Posted at 10:38 PM, Feb 07, 2020
and last updated 2020-02-07 23:47:17-05

TULSA, Okla. — Oklahoma's cross country family is still feeling the pain.

The students from Moore High School are in the thoughts of runners in Tulsa. They are reminded of the dangers they face every day while doing what they love.

Sometimes, busy streets are where the student-athletes get their practice in. The risk is always in the back of their minds.

Ryan Smith, head coach of the boys’ cross country team at Bishop Kelly High School, says, "It's one of those things that's kind of a worst fear, as a coach when you're in charge of 40+ kids."

It gets real when someone is hit.

Joe Kelly, a senior and cross country team member at Cascia Hall Preparatory School, says, “I wouldn't expect something like that to happen. I don't think any runner does."

Monday afternoon, there was a hit-and-run crash near Moore High School, on the 300 block of North Eastern Avenue.

Adam Stoermer, head cross country coach of Cascia Hall Preparatory School, says, "Along that same stretch of road is where we have the kids warm-up when we have the state meet. It was a shock to hear that happened."

Smith says, "We knew some of those Moore runners. It was hard."

Sophie Pazzo, another cross country team member and senior at Cascia says, "You never really think that could happen to you and your teammates just on a recovery run. I think it shocked everyone on my team."

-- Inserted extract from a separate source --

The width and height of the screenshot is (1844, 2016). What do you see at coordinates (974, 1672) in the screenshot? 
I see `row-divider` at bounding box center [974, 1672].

The incident is a sad and scary reminder for them to stay on their toes with every run.

Pazzo says, "A lot of times, drivers aren't thinking how there could be kids on the streets."

Smith has the same experience. "We always cross at crosswalks. There are times where drivers aren't paying attention."

There are a few pieces of advice they run by: wear only one earbud, run in groups against traffic, and wear bright colors.

Coach Stoermer also asks his team not to run on sidewalks. Sometimes, there is no room to bail, should a car ever come at them.

Pazzo says, "It is a shocking experience and extremely sad, but I love running. I hope this makes runners more aware, to pay attention to their surroundings. I hope people continue to stay safe."